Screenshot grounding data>
::::::::::

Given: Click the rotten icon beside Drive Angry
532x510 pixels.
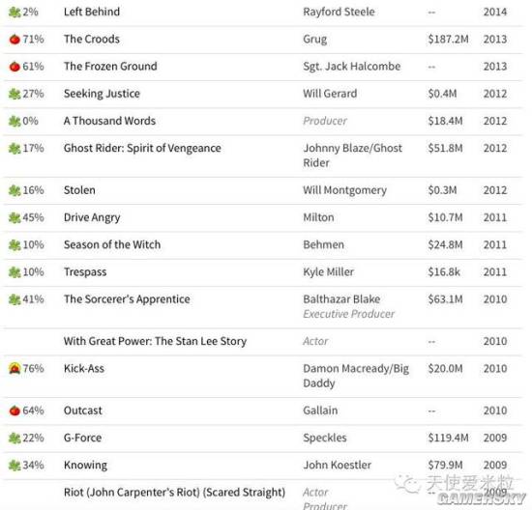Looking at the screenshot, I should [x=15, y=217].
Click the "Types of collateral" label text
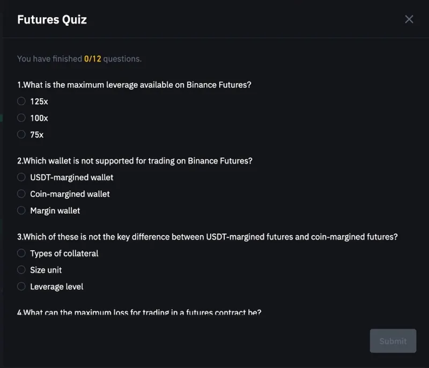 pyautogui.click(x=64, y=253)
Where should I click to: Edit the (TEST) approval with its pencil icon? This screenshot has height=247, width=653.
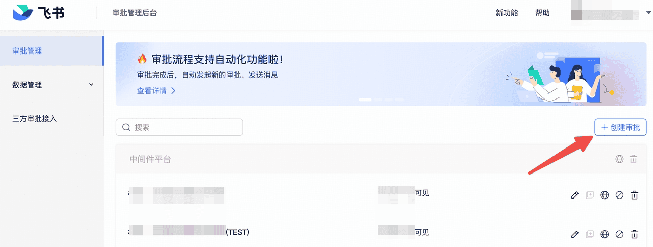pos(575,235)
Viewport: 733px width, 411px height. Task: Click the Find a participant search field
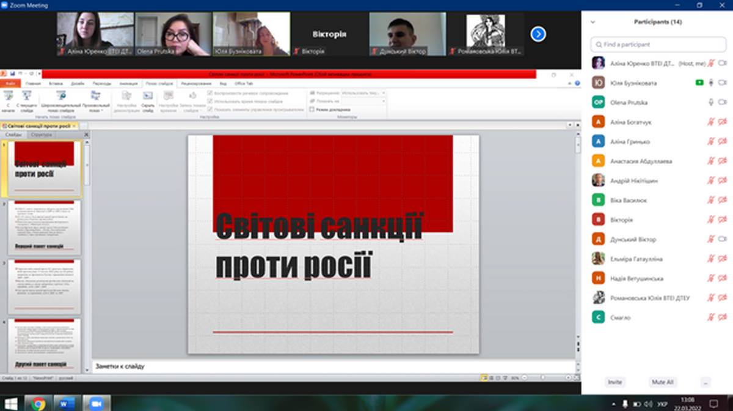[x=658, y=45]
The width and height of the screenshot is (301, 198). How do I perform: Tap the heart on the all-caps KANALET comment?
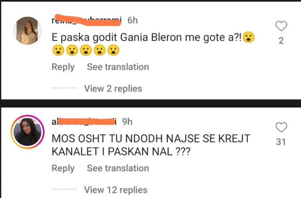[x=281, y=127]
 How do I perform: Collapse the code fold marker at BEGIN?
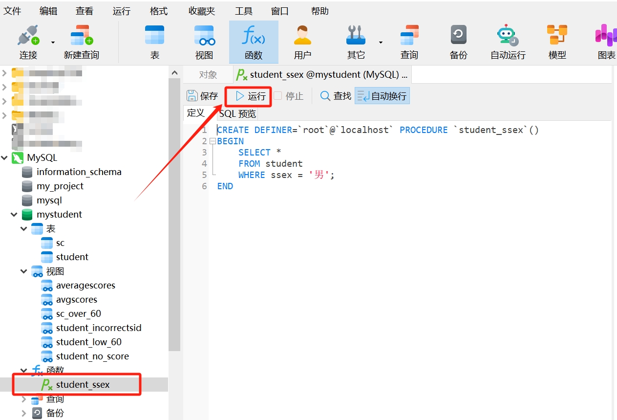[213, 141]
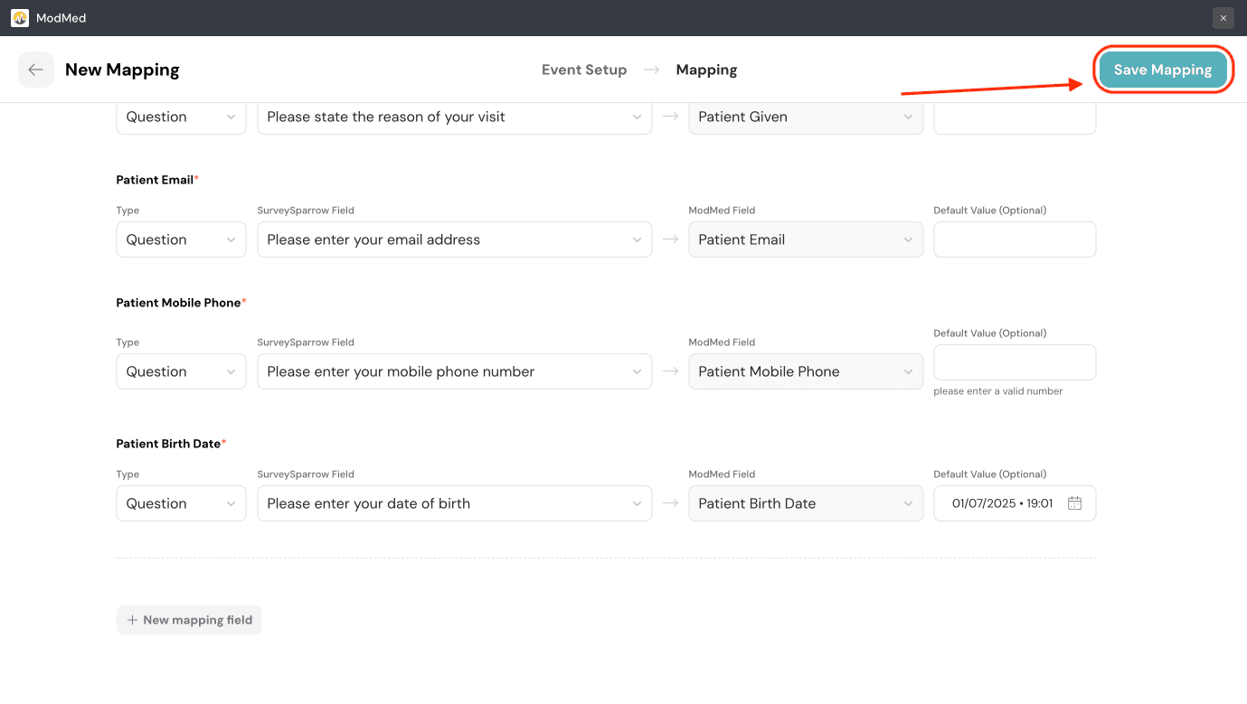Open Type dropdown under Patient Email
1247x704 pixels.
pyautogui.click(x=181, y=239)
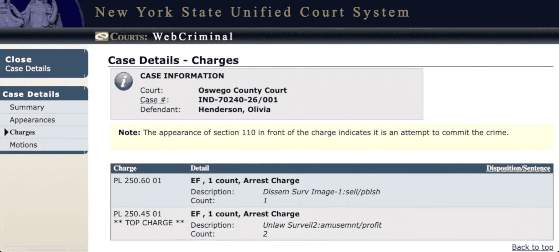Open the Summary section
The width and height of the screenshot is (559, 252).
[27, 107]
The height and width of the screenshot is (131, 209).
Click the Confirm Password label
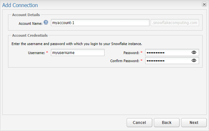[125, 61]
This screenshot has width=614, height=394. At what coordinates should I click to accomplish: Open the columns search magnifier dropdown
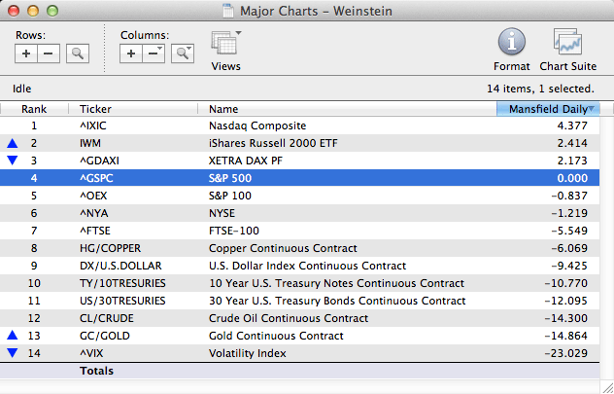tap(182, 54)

::::::::::

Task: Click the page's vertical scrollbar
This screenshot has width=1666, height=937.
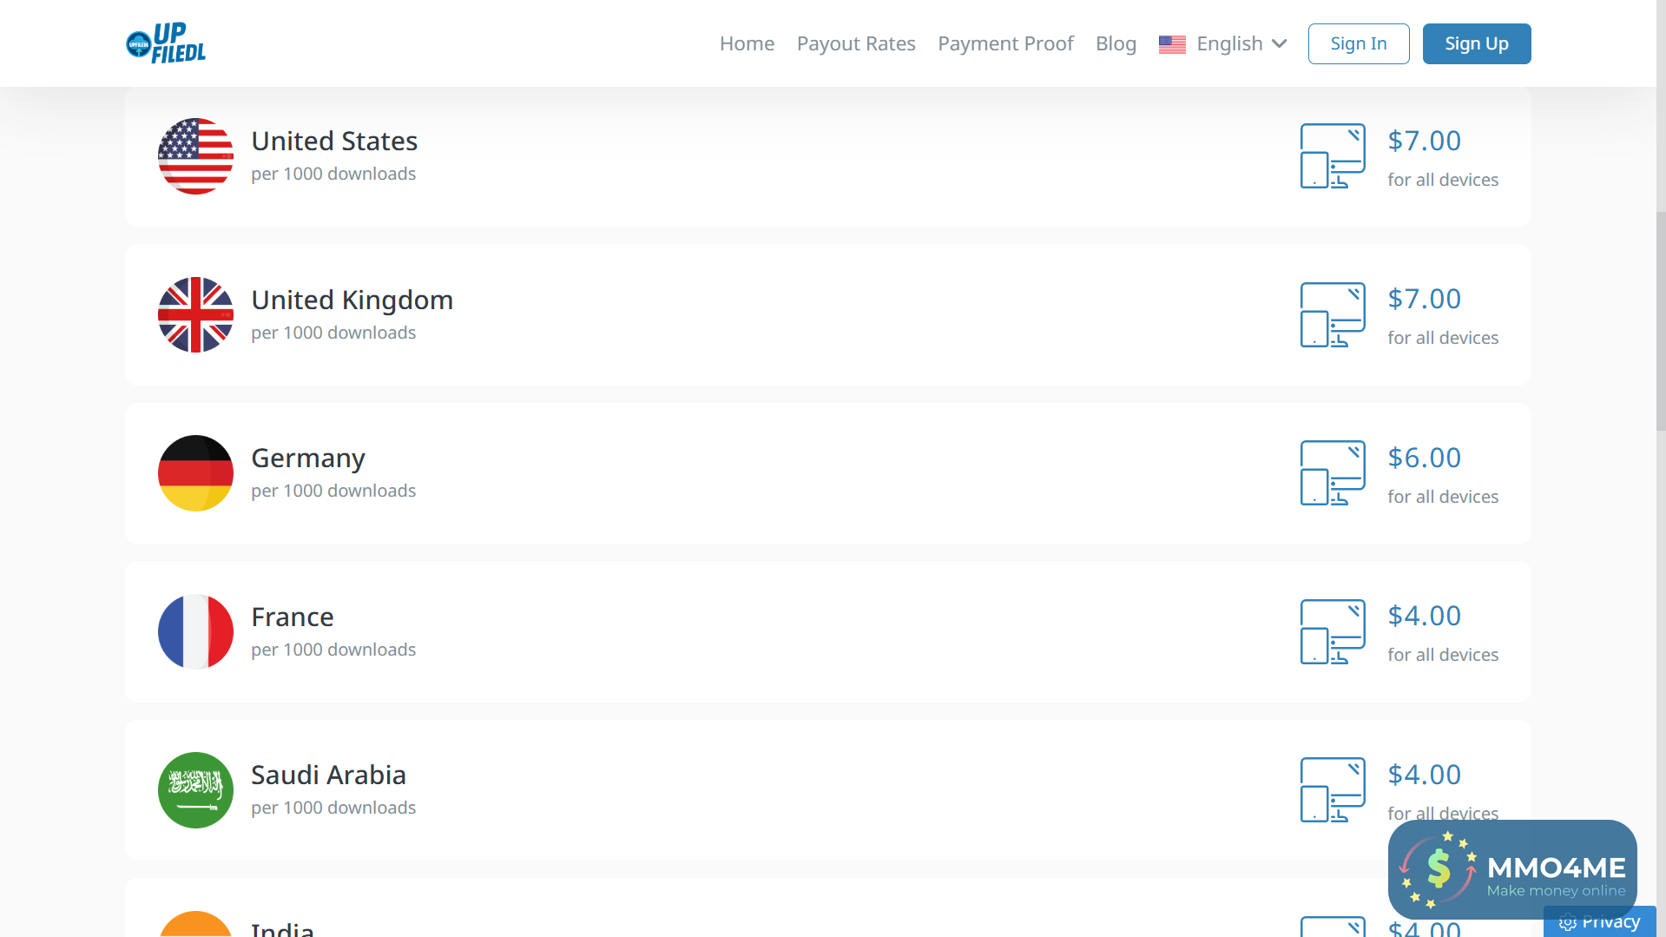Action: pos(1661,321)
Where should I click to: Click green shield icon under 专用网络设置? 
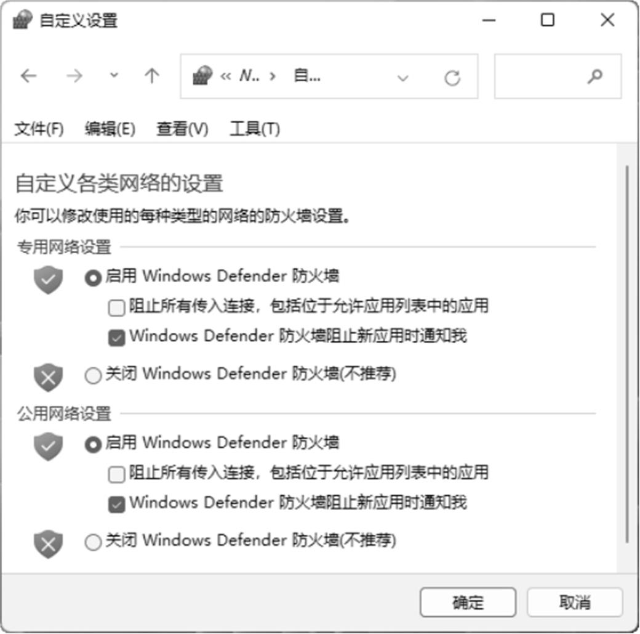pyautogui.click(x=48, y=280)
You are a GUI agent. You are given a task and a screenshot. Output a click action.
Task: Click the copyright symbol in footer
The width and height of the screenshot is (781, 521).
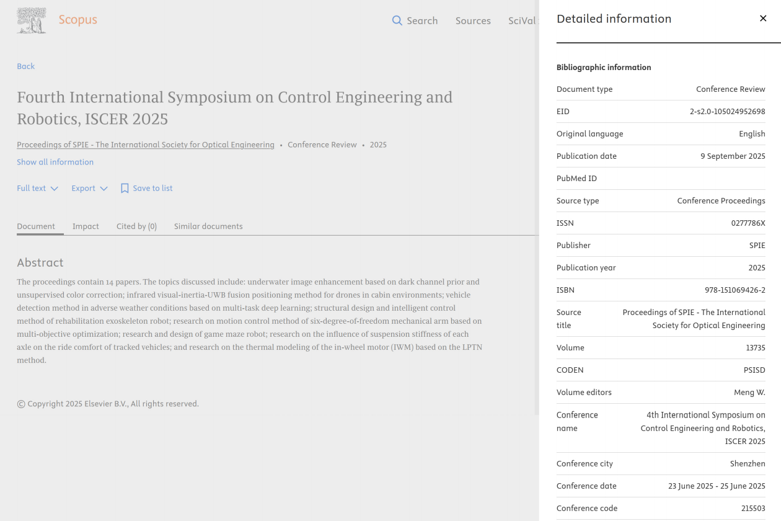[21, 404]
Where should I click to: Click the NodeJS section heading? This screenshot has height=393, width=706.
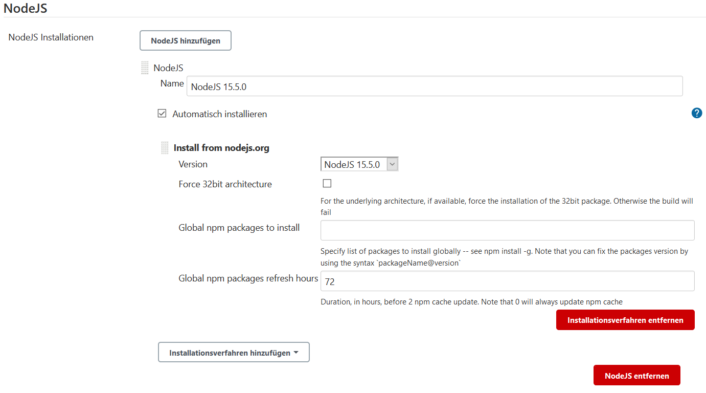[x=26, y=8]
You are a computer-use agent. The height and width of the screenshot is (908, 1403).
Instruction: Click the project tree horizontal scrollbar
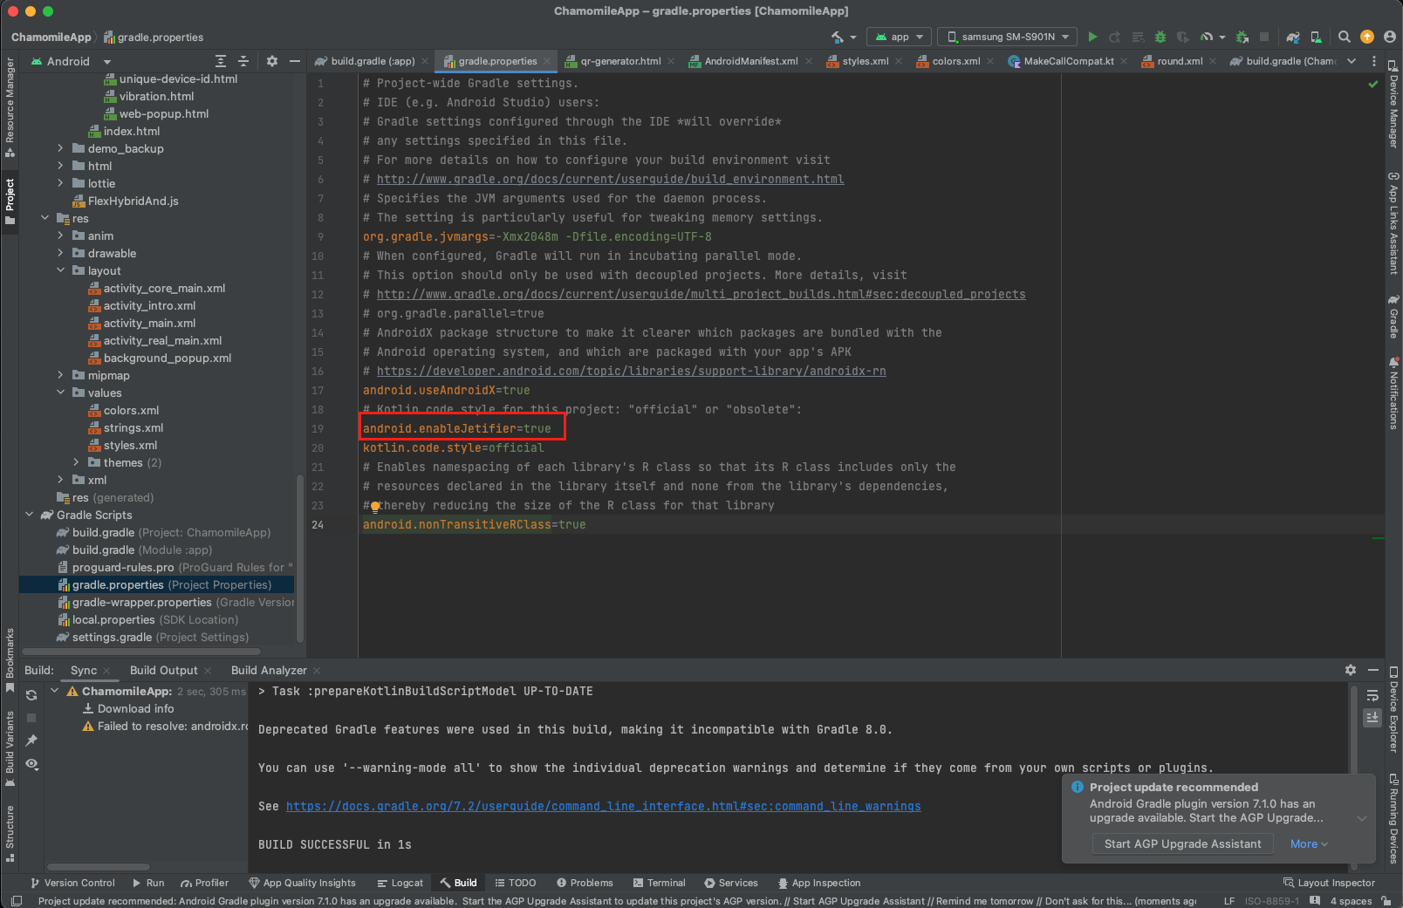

::::::::::

YOUR TASK>
Return exactly the lines that appear in the data above between the line containing "Task: Click the page's vertical scrollbar" and the line containing "Instruction: Click the", both of which are included, and leave the pictures out.

RESPONSE BELOW>
Task: Click the page's vertical scrollbar
This screenshot has width=1666, height=937.
Action: pos(1661,321)
Where should I click to: Click green shield icon under 专用网络设置? 
pyautogui.click(x=48, y=280)
You are a GUI agent. You are given a task and a screenshot. Output a click action.
Task: Click the copyright symbol in footer
The width and height of the screenshot is (781, 521).
[21, 404]
Where should I click to: Click the NodeJS section heading? This screenshot has height=393, width=706.
[x=26, y=8]
You are a computer-use agent. The height and width of the screenshot is (908, 1403).
Instruction: Click the project tree horizontal scrollbar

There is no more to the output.